When the jefe who once managed Habanos factories such as Partagás and El Laguito left Cuba to start making cigars in Nicaragua, cigar smokers around the world took notice. It was only natural that José “Pepín” Garcia should settle in Nicaragua, for the Estelí and Jalapa valleys have soils very similar to those in the Vuelta Abajo, the only area in Cuba where all three of a cigar’s components—wrapper, binder, and filler—can be grown. Garcia’s San Cristobal for Ashton Cigars (www.ashtoncigar.com, $160 to $264 for a box of 22, $7.25 to $12.00 each), a Nicaraguan puro, is notable for its beefy flavor. True to? its Cuban/Nicaraguan heritage, San Cristobal is rough, ready, and robust, packed full of muscular ligero, the strongest leaf on the plant. As one of our tasters remarked, “I think we’ve found the WMDs.” —R.C.H.
You probably could count the number of Dominican puros—cigars made entirely from Dominican tobacco—on a single hand. The Arganese Uno (www.arganesecigars.com, $80 for a box of five) easily overpowers other members of this elite group. The samples we received for Best of the Best testing were rather loosely rolled, which resulted in a hotter, more intense smoke than the samples we originally received.

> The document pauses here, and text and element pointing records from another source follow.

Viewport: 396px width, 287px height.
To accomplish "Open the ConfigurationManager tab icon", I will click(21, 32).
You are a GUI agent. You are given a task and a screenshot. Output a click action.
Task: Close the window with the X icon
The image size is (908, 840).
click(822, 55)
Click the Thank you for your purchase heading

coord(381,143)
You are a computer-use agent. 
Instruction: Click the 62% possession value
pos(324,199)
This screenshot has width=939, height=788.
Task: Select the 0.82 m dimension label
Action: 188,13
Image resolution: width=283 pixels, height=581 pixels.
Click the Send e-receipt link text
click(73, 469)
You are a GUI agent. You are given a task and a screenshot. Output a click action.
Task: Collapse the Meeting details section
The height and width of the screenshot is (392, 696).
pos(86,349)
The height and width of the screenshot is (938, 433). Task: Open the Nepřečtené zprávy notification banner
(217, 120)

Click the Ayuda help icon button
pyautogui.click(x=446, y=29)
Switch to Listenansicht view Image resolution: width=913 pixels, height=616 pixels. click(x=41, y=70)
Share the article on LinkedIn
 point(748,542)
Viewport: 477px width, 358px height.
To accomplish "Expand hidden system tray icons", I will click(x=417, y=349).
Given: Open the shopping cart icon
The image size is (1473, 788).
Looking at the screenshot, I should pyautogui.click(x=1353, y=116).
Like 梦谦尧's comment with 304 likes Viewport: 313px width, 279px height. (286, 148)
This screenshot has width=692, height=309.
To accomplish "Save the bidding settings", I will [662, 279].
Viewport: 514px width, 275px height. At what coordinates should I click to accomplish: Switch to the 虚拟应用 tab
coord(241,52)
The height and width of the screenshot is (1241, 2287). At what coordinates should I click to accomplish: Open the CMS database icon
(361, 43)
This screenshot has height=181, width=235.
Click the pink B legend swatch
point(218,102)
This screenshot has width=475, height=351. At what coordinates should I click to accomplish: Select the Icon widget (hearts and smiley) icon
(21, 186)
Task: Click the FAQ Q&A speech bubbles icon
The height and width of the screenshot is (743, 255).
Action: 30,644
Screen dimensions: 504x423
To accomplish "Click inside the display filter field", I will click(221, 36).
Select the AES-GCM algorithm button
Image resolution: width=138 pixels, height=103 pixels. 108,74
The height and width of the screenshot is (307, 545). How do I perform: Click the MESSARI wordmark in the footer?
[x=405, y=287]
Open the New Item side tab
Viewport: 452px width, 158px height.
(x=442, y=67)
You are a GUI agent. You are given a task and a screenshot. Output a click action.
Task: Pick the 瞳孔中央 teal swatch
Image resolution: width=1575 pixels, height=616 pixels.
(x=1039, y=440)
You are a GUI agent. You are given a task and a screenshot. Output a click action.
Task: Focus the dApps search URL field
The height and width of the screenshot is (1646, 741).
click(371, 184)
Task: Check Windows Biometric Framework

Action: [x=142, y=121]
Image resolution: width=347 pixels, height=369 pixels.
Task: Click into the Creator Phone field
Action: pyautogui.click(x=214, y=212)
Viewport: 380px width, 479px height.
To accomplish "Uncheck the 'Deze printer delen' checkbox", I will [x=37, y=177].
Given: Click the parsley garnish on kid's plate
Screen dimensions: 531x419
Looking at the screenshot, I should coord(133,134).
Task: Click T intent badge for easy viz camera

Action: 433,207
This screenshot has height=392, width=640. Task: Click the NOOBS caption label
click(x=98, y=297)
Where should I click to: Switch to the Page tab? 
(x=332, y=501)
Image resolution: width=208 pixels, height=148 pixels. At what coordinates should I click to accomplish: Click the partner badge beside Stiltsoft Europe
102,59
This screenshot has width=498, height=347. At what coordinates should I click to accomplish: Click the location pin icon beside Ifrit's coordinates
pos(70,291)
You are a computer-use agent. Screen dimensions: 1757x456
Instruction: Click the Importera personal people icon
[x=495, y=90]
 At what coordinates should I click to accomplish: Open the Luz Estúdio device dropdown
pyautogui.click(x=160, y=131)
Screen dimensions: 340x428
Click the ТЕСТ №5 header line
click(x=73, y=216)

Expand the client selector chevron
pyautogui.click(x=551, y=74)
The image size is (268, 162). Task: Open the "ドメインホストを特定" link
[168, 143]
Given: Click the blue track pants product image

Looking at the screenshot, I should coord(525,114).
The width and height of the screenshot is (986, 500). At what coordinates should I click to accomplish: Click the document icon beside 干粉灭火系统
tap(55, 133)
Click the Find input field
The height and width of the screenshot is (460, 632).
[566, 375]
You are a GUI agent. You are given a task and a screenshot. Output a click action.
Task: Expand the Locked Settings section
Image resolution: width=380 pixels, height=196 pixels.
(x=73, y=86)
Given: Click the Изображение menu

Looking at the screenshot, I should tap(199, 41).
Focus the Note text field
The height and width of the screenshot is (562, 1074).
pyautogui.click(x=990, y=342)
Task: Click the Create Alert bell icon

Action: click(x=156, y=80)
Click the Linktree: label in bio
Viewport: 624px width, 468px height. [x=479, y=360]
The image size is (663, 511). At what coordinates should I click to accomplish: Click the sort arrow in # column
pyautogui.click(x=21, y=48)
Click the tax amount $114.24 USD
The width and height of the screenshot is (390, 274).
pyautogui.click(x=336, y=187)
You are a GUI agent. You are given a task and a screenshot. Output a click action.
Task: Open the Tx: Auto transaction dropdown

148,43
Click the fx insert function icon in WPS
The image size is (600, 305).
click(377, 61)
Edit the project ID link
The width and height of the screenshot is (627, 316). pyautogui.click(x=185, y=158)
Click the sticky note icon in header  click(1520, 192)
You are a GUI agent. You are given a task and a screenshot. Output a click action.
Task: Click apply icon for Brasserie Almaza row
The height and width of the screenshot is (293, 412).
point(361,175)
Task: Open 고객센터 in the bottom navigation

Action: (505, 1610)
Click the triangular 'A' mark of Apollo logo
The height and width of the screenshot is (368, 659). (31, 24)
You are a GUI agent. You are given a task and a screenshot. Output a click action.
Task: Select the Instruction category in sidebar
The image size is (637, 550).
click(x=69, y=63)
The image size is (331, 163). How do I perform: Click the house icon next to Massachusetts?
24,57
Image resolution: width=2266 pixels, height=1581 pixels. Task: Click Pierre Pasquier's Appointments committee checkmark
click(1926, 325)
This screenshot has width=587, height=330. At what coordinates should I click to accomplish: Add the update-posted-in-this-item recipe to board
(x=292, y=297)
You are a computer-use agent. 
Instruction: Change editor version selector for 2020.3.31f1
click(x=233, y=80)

The powerful flavor of the 6 x 60 giant prompted one panelist to exclaim, “Light the fuse and stand back!” Fortunately, the Uno mellows as you consume it, and a subtle infusion of Cognac adds complexity to the blend’s flavor. Another panelist compared the Uno to James Bond, saying, “It’s strong and refined and can hold its own in any situation.” Arganese Cigars packages each Uno in a decoratively painted cedar box, making the cigar an ideal gift for an experienced smoker. —B.B.
The 601 Serie is a Nicaraguan cigar from acclaimed cigar master José “Pepín” Garcia, made exclusively for United Tobacco. The smoke comes in four color-banded variations—each denoting a different wrapper—all of which feature Nicaraguan fillers and binders. The 601 Black sports an Ecuadoran wrapper, the 601 Red has a natural Nicaraguan maduro wrapper, and the 601 Green features a dark Habano Oscuro leaf. The 601 Blue (www.unitedtobaccoinc.com, $162 to $186 for a box of 20, roughly $10 each), Garcia’s only box-pressed Nicaraguan maduro, is our favorite. The blend of this puro has been honed to a meaty, medium-full-strength finesse that inspired one of our panelists to remark that it is not for occasional smokers. We found our test cigars to be too tightly rolled, which resulted in a hard draw. Still, the taste was so rich with chocolate and espresso overtones that, as a taster remarked, it “would be overwhelming in the afternoon.” —R.C.H.